___ Materials provided

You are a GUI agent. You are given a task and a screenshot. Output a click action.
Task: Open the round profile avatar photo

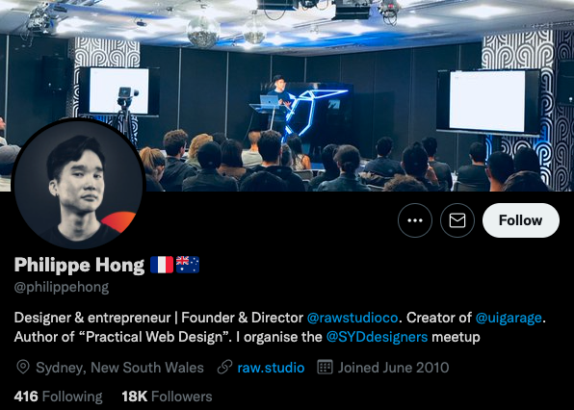[79, 184]
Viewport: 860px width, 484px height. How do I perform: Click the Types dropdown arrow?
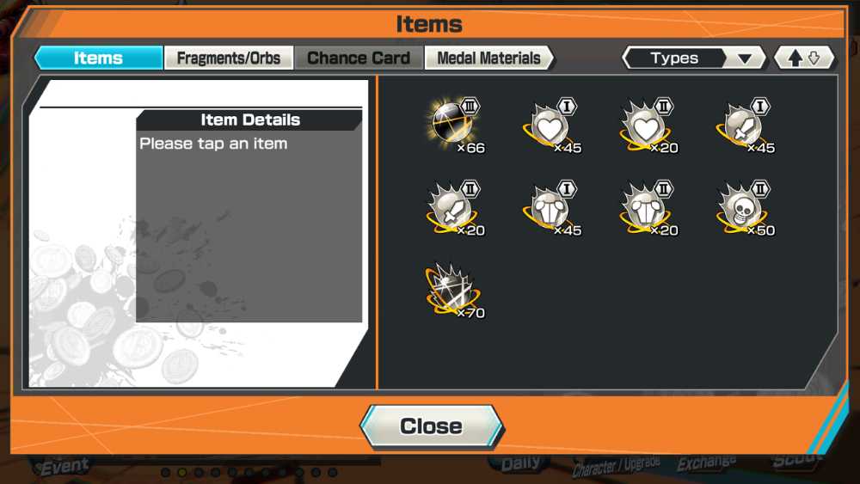[x=744, y=58]
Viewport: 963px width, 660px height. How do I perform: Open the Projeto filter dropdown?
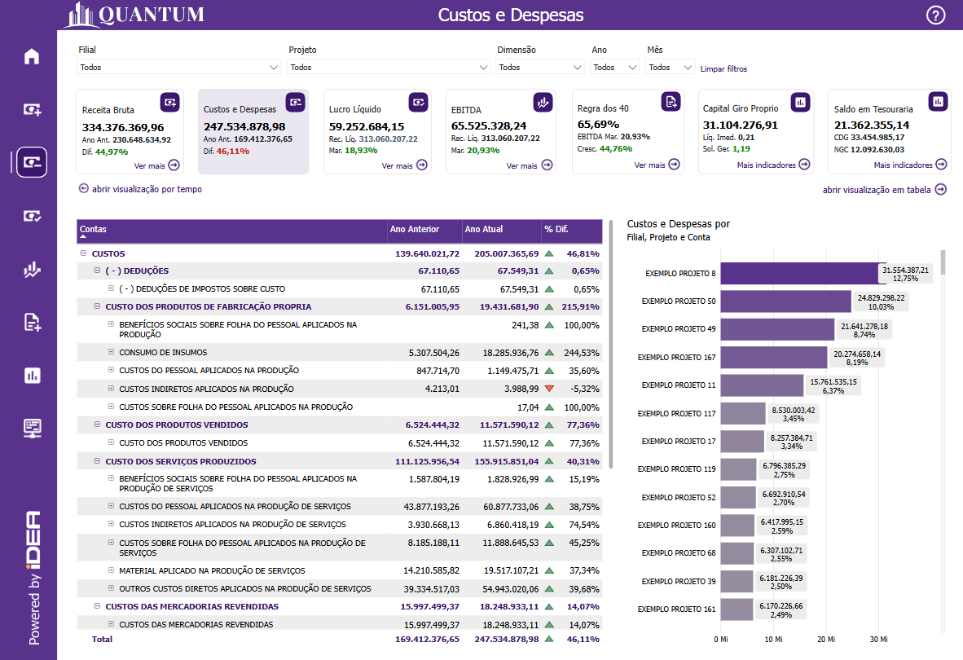pyautogui.click(x=389, y=68)
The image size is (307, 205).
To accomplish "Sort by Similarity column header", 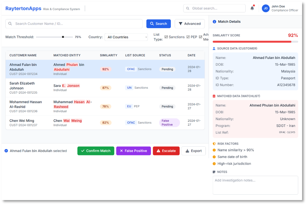I will click(x=108, y=55).

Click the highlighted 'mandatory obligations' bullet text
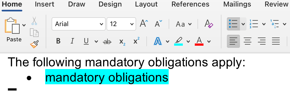[x=107, y=77]
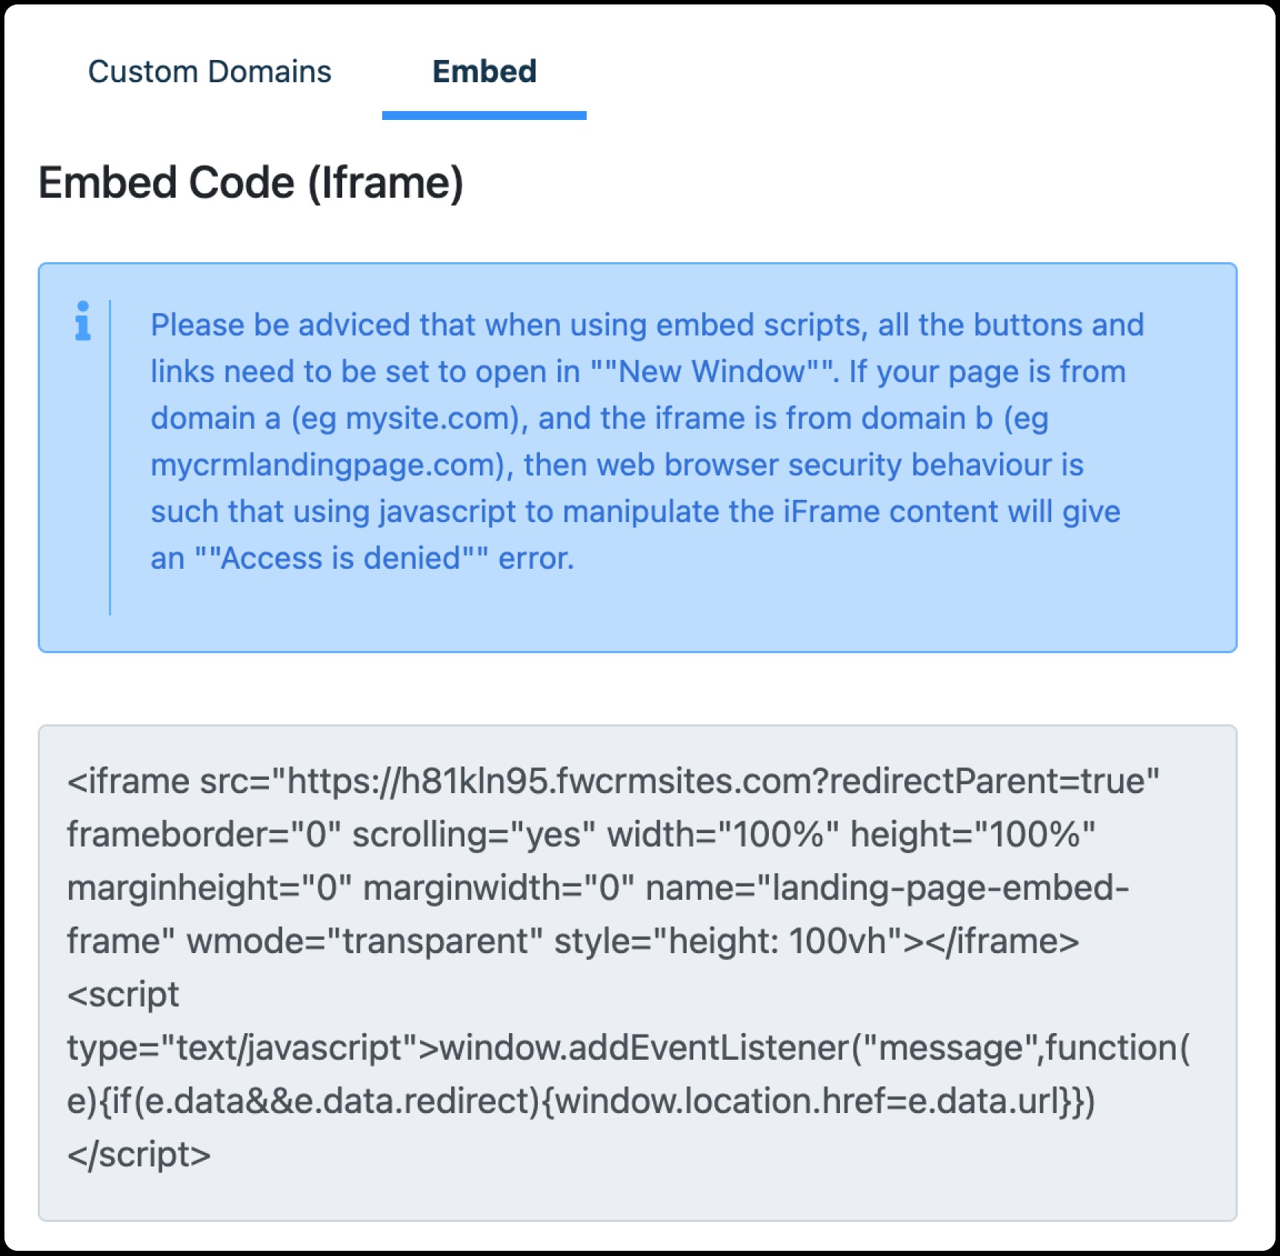Click the mycrmlandingpage.com text in the notice
The image size is (1280, 1256).
pos(327,466)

______

» **Instructions to follow**
Output must match the lines from the start of the records above through the line that contains "The image size is (307, 205).", exactly and with every picture removed.

» **Reply to the exercise**
You are a GUI agent. You are given a task and a screenshot. Output a click action.
Task: Open the round profile avatar photo

[79, 184]
Viewport: 860px width, 484px height. How do I perform: Click the Types dropdown arrow?
[x=744, y=58]
Viewport: 963px width, 660px height. How do I perform: Open the Projeto filter dropdown?
pyautogui.click(x=389, y=68)
The image size is (307, 205).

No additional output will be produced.